While image sequences are not yet supported in VideoStitch Studio, it is still possible to process image sequence projects by modifying the .ptv file or by converting the image sequence to a video.
1st method: Convert the image sequence into videos and process as videos
You can process image sequences in VideoStitch Studio by converting them into footage then processing them as standard videos.
Prerequisite :
- Images from your image sequence are named the following way: imagename-001.png ... imagename-999.png (or imagename-0001.png .... imagename-9999.png and so on)
- You have FFmpeg installed on your computer ( it can be downloaded here: https://ffmpeg.org/)
In this example, I will use 6 image sequences from 6 GoPro cameras
The command to convert your images to a video compatible with VideoStitch Studio is the following:
ffmpeg -framerate yourframerate -i imagename-%0Nd.png -pxl_fmt yuv420p videoname.mp4
The general form %0Nd
where N
is a number larger than zero determines how many digits there are in your file name.
In our case, we have 625 frames per camera and we want to create a 29.97 framerate videos.
The command would be : ffmpeg -framerate 29.97 -i cam1-%03d.png -pxl_fmt yuv420p cam1.mp4 for our first sequence of images up to ffmpeg -framerate 29.97 -i cam6-%03d.png -pxl_fmt yuv420p cam6.mp4 for the sixth image sequence
You then have 6 videos that you can use as inputs in VideoStitch Studio (File > Open Videos):
You can then calibrate and process your videos like as you would do with usual videos (VideoStitch Studio user guide can be found here)
If you want to get an image sequence as output, you can select an image format as the output format:
You will then have one stitched image for each frame:
Example of stitched frame
2nd method: Modify the ptv file
You can stitch time-lapse footage by editing the *.ptv file manually too, here's how:
- Open the VideoStitch Studio project (*.ptv file) with a text editor.
- Replace each input file name property by the name containing an image sequence pattern.
- Open the project in VideoStitch Studio (use Ctrl+F5 to reload the current project).
The pattern can be used anywhere in the file name and follow this convention:
%0ni |
% - marks the beginning of the pattern. 0 - the 'blank' character used by the pattern, usually zero. n - an integer (0~9) the length of the pattern. i - marks the end of the pattern. |
For example:
%03i: 000, 001, 002, 003 ...
%05i: 00000, 00001, 00002, 00003 ...
The file name is on line 40 in this example:
For which this pattern ../%03i_A.jpg
describes the following image sequence:
../000_A.jpg ../001_A.jpg ../002_A.jpg ../003_A.jpg
The project will open normally in VideoStitch Studio.
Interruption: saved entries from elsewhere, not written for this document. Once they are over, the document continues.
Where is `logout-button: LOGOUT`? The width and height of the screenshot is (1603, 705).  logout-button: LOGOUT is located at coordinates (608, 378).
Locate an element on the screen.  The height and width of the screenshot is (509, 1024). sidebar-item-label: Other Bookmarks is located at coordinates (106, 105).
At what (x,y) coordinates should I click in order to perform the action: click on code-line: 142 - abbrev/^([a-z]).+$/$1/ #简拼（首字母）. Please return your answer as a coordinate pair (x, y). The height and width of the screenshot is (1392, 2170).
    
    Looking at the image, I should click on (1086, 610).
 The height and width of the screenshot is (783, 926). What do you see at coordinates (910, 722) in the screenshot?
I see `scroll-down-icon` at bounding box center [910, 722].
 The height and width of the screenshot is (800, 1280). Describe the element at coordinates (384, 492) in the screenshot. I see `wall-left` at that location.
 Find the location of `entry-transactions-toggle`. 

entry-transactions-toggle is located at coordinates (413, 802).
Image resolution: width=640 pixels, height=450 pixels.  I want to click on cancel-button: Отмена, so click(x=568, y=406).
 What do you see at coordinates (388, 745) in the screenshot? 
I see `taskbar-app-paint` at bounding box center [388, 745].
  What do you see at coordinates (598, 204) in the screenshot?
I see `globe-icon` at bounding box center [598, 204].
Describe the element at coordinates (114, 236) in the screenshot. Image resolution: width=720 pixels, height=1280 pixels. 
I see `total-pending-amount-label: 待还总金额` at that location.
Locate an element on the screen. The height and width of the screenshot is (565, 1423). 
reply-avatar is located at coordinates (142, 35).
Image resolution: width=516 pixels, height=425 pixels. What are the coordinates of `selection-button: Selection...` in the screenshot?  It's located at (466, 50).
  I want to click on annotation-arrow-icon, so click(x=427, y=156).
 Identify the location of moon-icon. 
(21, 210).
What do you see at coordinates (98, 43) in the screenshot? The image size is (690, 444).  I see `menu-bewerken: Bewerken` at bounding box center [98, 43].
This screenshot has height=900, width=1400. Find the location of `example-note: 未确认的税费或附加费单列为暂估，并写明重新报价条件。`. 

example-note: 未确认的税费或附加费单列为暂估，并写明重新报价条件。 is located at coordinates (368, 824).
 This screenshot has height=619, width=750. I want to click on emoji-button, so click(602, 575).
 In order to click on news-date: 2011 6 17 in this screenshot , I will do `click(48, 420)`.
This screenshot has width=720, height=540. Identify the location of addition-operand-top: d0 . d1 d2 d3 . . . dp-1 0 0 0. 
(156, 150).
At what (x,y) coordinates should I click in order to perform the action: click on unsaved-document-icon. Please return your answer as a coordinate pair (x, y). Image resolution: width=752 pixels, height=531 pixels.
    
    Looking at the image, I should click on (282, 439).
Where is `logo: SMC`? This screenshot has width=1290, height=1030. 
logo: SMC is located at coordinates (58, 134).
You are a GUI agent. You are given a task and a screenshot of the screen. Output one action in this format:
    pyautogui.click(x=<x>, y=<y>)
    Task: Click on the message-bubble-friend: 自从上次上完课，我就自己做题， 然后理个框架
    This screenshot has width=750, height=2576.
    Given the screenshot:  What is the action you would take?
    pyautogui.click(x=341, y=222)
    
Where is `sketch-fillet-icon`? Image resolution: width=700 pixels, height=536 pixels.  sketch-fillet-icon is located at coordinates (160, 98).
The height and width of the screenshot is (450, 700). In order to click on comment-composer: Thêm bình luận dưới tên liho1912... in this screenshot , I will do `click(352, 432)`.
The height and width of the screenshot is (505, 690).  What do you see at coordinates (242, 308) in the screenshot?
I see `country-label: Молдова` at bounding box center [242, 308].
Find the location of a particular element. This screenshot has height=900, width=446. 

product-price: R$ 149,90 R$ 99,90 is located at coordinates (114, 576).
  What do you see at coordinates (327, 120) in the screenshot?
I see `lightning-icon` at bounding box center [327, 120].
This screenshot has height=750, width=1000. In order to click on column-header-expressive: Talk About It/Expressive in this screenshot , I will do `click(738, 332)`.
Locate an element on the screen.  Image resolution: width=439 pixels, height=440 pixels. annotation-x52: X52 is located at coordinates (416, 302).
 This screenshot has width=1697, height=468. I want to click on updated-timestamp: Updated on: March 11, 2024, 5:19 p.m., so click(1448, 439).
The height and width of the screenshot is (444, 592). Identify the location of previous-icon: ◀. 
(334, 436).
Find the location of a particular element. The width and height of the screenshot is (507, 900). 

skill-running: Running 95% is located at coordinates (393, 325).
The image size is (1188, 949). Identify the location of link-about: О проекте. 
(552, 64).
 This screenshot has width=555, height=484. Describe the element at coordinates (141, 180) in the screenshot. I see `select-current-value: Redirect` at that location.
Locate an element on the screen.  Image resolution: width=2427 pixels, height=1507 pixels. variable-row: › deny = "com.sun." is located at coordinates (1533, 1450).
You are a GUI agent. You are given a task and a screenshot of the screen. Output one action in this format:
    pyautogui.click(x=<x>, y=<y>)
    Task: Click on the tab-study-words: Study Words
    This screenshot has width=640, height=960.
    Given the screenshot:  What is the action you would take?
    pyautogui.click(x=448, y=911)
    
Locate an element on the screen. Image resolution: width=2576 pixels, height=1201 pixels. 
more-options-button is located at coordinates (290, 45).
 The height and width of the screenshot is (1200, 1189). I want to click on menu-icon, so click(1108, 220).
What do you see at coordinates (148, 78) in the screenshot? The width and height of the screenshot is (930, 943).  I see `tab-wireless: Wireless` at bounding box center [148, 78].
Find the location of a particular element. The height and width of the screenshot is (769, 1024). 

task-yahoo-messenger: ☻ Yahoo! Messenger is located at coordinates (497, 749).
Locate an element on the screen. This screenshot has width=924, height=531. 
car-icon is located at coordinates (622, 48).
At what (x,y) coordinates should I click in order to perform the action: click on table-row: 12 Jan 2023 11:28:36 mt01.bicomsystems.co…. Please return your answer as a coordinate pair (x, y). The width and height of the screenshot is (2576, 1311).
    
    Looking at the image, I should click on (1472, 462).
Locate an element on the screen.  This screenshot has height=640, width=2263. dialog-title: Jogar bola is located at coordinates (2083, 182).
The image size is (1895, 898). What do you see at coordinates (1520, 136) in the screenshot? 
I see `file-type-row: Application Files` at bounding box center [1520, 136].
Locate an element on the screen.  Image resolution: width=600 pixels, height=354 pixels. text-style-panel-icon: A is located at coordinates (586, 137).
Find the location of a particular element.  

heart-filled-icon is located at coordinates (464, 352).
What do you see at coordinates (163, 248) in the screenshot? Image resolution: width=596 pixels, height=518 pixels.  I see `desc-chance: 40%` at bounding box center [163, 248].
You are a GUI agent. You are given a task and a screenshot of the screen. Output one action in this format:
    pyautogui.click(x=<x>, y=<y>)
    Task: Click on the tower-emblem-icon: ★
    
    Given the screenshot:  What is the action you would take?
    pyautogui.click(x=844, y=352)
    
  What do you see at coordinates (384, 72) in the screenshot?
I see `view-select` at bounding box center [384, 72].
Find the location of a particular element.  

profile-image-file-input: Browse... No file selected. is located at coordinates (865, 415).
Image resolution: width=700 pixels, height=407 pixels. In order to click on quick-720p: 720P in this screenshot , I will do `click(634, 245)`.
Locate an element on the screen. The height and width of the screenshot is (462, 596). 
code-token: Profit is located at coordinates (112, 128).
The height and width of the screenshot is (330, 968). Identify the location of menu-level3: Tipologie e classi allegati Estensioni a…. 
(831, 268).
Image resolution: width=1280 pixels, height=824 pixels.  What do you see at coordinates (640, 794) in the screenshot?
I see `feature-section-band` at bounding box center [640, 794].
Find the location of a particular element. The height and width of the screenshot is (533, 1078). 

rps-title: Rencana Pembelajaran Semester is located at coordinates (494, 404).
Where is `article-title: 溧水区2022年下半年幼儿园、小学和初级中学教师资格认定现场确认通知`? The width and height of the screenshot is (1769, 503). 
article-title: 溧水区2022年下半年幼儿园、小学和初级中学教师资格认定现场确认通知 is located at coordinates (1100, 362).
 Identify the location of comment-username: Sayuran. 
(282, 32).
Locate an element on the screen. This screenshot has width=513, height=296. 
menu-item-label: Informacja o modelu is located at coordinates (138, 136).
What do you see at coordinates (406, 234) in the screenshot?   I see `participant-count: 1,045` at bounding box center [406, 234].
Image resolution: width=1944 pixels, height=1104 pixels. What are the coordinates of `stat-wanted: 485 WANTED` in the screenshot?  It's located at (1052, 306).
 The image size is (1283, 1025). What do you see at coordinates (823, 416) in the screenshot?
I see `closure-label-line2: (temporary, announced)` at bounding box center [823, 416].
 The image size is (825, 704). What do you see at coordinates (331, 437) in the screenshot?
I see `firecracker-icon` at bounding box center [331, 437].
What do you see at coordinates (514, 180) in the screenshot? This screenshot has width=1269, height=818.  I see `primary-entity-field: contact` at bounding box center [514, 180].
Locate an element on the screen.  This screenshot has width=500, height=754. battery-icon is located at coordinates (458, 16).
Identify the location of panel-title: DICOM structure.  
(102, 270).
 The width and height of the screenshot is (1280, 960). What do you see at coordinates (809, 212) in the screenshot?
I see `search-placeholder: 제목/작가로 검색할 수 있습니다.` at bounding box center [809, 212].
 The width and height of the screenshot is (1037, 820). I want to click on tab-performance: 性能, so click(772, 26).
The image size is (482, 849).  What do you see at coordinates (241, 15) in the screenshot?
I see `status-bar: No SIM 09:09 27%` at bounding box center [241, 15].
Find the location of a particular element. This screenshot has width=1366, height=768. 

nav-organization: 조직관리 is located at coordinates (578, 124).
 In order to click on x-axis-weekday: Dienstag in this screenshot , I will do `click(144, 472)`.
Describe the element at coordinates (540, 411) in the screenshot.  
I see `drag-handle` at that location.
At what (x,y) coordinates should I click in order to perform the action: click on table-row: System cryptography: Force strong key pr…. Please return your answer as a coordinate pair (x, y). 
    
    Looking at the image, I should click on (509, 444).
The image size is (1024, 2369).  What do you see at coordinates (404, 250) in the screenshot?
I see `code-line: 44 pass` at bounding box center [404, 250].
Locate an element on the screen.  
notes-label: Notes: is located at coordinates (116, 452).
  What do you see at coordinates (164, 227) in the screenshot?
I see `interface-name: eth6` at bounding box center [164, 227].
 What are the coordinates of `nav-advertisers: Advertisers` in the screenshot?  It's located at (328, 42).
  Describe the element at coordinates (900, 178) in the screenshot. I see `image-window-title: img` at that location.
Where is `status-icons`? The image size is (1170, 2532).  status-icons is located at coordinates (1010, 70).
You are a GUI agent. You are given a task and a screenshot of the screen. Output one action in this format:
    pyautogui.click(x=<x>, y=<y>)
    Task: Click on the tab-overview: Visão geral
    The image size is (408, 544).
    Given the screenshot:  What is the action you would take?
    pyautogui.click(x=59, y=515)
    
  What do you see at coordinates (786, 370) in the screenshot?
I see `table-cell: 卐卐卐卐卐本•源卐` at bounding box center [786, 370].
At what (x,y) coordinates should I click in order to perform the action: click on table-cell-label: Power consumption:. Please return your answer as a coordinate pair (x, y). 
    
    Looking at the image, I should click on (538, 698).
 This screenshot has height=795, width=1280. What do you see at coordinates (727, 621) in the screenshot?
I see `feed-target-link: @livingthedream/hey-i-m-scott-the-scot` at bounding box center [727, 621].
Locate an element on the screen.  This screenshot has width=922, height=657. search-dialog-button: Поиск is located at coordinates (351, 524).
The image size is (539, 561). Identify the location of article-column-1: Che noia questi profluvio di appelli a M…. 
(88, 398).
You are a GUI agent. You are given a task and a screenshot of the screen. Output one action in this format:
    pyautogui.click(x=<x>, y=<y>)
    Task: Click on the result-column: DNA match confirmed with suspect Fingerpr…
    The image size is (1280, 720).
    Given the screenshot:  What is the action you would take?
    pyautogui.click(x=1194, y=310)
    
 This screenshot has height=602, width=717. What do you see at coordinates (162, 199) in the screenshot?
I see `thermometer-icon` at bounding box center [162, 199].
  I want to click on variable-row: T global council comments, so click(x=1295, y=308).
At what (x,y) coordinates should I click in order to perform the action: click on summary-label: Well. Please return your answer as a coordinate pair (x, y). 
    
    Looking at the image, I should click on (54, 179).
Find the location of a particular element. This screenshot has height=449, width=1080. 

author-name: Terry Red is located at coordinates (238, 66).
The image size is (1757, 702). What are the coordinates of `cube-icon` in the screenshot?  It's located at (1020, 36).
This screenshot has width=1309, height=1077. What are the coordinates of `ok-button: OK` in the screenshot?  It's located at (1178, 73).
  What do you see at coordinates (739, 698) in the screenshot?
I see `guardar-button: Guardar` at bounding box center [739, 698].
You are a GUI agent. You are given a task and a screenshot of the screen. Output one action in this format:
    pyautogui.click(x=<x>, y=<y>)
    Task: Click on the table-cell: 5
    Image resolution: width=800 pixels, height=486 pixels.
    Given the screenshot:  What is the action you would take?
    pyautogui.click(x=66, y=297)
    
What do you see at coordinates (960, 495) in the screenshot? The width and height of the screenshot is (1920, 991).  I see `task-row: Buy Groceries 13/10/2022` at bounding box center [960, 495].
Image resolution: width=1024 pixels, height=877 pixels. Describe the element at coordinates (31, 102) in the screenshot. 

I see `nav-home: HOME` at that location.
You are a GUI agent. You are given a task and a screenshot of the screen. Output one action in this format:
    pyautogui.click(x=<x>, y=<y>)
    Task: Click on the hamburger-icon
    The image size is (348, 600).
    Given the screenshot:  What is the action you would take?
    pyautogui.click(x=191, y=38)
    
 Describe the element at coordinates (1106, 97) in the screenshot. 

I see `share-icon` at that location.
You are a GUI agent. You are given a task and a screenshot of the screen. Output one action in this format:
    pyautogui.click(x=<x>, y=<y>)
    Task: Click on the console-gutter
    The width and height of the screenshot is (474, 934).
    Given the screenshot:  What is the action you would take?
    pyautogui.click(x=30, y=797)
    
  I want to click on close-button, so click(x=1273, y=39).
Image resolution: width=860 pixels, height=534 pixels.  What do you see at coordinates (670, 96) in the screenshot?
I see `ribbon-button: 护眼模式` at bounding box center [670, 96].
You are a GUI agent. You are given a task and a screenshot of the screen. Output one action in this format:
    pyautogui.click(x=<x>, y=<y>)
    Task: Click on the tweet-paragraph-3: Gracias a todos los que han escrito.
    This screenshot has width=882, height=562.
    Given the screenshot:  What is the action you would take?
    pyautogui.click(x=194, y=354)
However, there's one limitation:
- If your image sequence doesn't start from 0 VideoStitch Studio won't auto detect the first frame. To overcome this limitation, you can set the project's
first_frame
parameter directly in your *.ptv file. - Make sure to keep a backup of the project you've manually edited. And use the "save a copy and send to batch" option for processing. This will avoid overwriting the
first_frame
parameter when working on your project.